___ Document section
George Bush is *not* the first President to have uttered the words "weapons of mass destruction".
There I was a week ago, watching the baseball game on TV. The first Rice - U Texas game, to be precise, in the College World Series. In the ninth inning, with Rice up by ten and threatening to score again, the commentator started talking about another Rice upset win over UT shown on ESPN, the football game in (about) 1994 where Rice broke a 28-season streak of losing to Texas. (A Sunday night game, he said, as the NFL was having a strike and ESPN was able to convince some number of colleges to move games to Sundays.) This commentator apparently covered that football game for ESPN, so he started telling - badly - about the clip they showed from JFK's speech at Rice where JFK asked "Why does Rice play Texas in football?" Naturally, the idiot commentator couldn't remember either the context (this was JFK's first public speech after he announced the goal of sending a man to the moon before the end of the decade, and why did we choose this goal?) or the answer ("We choose to do these things ... not because they are easy, but because they are hard ...").
I decided to send the commentator an email setting forth the context and the answer, so he'd have a better shot at the story if he told it again. This is more difficult than you might think, as ESPN doesn't have a way for civilians to send email to their on-air personalities. The ESPN website even states that the on-air talent "don't have email addresses." (Seems unlikely to me.) However, you can send an email to their customer service people who may or may not forward the email to the appropriate department.
______
* _To do_
[1] Please repeat the post about the ESPN commentator between "I decided to" and "the appropriate department.", inclusive, switching "commentator" to "announcer".
[2] Proceed with the post about the ESPN commentator, picking up after its final sentence.
___ Extracted records
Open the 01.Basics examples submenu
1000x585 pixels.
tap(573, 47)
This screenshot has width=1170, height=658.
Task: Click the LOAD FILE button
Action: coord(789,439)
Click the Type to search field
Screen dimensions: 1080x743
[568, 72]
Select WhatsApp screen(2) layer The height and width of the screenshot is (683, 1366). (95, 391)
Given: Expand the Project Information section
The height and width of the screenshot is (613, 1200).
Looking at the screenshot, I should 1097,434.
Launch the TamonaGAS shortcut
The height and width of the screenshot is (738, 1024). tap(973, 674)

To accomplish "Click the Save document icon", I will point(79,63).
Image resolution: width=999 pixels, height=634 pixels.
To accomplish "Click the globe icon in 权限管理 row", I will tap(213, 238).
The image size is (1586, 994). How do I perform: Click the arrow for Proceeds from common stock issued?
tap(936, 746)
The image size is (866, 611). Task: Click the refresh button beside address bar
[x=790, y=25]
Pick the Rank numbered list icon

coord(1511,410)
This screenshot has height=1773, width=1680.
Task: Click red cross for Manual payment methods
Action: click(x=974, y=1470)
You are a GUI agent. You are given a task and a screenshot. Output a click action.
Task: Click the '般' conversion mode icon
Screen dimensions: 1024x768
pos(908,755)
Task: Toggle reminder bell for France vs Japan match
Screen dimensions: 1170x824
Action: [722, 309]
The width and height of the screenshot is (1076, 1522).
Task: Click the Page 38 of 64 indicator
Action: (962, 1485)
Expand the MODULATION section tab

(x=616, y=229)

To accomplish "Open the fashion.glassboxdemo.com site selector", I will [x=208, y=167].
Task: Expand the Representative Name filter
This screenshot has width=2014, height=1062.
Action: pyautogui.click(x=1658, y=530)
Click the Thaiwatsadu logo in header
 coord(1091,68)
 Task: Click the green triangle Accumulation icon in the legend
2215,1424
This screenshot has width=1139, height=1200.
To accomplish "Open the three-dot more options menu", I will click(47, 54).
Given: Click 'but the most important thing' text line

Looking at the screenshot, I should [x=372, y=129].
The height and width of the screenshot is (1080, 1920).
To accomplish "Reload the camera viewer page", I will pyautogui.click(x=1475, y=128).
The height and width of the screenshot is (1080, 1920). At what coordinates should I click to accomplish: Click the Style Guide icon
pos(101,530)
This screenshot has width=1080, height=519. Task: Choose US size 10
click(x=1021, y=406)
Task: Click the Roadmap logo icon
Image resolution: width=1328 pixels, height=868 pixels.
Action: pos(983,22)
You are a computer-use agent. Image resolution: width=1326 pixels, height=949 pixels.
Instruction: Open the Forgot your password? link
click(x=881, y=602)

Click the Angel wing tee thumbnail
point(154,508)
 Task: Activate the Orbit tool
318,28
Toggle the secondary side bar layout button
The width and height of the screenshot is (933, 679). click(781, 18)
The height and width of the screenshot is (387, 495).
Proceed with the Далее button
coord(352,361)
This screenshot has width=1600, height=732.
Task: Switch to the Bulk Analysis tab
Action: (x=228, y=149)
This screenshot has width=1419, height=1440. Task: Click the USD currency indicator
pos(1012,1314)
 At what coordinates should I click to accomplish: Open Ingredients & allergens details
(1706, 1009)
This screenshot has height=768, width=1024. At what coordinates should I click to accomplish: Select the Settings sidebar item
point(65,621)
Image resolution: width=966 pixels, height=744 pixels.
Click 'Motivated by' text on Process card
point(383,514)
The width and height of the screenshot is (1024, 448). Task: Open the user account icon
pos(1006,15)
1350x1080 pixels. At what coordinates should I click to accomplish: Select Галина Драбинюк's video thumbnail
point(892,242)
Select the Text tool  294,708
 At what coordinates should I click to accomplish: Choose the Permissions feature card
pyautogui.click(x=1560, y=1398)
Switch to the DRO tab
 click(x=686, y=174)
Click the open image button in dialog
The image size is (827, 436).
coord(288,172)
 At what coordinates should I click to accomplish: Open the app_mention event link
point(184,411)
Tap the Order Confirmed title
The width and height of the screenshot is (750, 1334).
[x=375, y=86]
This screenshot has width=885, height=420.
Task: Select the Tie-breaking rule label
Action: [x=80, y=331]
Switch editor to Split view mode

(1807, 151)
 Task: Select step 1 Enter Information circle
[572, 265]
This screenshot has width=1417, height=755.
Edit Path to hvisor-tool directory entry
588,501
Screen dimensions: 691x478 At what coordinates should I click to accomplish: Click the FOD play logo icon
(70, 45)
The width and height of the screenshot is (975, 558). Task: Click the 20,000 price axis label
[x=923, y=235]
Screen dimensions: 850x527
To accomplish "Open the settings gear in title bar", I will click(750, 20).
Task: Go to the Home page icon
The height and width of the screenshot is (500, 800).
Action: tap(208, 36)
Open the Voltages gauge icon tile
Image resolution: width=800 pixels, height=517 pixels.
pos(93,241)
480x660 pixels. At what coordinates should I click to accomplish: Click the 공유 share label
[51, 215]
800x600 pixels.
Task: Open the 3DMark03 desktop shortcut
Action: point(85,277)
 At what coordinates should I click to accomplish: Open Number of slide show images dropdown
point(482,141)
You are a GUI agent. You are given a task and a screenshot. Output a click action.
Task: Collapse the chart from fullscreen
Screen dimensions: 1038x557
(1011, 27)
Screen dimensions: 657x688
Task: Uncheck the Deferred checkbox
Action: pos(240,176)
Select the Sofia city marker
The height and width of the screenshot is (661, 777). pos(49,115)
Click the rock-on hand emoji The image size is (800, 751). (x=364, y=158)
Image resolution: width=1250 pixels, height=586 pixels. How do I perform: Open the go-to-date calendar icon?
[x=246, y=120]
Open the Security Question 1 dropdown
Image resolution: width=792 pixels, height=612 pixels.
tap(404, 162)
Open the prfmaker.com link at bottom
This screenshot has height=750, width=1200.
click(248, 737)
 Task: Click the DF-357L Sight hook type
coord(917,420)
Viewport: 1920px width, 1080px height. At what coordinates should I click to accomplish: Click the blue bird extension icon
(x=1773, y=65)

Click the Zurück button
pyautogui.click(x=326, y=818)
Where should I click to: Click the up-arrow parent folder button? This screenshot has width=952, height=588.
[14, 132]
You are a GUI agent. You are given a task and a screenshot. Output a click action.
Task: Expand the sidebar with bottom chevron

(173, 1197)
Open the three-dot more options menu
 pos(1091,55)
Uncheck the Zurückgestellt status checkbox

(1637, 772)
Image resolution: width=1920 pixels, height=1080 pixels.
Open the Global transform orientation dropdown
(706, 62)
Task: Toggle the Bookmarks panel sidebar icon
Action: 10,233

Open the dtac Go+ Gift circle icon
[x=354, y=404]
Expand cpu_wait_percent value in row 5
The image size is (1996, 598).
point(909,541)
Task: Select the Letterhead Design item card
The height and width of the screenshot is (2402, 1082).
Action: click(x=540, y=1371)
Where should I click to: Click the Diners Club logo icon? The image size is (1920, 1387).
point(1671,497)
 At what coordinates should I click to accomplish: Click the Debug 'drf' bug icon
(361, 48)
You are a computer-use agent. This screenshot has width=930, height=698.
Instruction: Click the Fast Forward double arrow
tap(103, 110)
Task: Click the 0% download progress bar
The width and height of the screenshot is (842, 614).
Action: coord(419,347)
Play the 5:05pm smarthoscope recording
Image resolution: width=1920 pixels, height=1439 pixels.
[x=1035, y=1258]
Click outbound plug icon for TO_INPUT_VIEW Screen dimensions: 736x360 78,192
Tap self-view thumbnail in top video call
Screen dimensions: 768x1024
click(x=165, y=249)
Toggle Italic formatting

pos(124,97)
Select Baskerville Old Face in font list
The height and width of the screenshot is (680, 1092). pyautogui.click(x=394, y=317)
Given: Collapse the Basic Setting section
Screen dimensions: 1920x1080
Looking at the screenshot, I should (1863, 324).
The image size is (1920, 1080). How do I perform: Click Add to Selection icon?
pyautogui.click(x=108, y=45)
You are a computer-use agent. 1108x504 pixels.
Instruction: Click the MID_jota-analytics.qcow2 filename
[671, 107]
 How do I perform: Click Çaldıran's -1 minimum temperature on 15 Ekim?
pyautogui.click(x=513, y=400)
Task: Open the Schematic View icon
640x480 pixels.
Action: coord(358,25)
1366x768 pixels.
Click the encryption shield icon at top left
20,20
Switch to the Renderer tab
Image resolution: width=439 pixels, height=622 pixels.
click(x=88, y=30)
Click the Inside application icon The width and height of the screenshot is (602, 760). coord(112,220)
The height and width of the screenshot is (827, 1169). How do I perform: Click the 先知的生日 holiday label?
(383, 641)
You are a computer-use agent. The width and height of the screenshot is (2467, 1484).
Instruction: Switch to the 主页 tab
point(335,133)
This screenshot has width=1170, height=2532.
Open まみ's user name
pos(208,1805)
______
* _Answers per task_
[1]
I decided to send the announcer an email setting forth the context and the answer, so he'd have a better shot at the story if he told it again. This is more difficult than you might think, as ESPN doesn't have a way for civilians to send email to their on-air personalities. The ESPN website even states that the on-air talent "don't have email addresses." (Seems unlikely to me.) However, you can send an email to their customer service people who may or may not forward the email to the appropriate department.

[2]
I wanted to get correct quotes for my email, so I went to Google to find the speech. I suppose I shouldn't be shocked, but it's cached out on the web on a number of sites, including one at Rice's library's website. Interesting speech, well worth reading. And imagine hearing it instead of reading it, as I find it to be exceptionally well-crafted for being spoken aloud, with wonderfully resounding parallel phrases. This one comes early: "We meet at a college noted for knowledge, in a city noted for progress, in a State noted for strength, and we stand in need of all three, for we meet in an hour of change and challenge, in a decade of hope and fear, in an age of both knowledge and ignorance." It makes me think we've lost the talent for oration. I cannot see any of the Presidents since Kennedy giving this speech well. (The Bushes are a lost cause; Reagan could do it, but only as an actor, and only if he had a good enough director; Clinton could give it but would over-emote; Ford and Carter would be too home-spun; Nixon's clipped tones would have taken too much away from the majesty of the text and he wouldn't have been sincere in any event; and LBJ couldn't have done it justice, either.)
At any rate, three paragraphs before the "Why does Rice play Texas?" question (and not, I'd point out, "in football"), JFK talks about the US leading the peaceful exploration of space: "We have vowed that we shall not see space filled with weapons of mass destruction, but with instruments of knowledge and understanding."
So, yes, it turns out that Bush wasn't the first president to use the phrase "weapons of mass destruction". (Of course, JFK was referring to real weapons of mass destruction, and not Bush's imagined weapons of mass-destruction-only-when-compared-with-rifles.) Sad to see, though, that our national policy has gone from not wanting to fill space with weapons of mass destruction to being the ones to put them there.
A few final asides:
You can listen to the speech. About a 17-minute speech, extremely worth that investment of time.
On eBay that evening, there were two separate auctions of copies of the official photo of JFK speaking at Rice. He's in the foreground, behind a podium with the Presidential seal; LBJ is behind him, and in the background is the press box at Rice Stadium.
The Rice-UT football game was on TV on that Sunday night not because of a football strike, but because of the baseball strike. That evening would have been the fourth game of the World Series - but that was the year without a World Series.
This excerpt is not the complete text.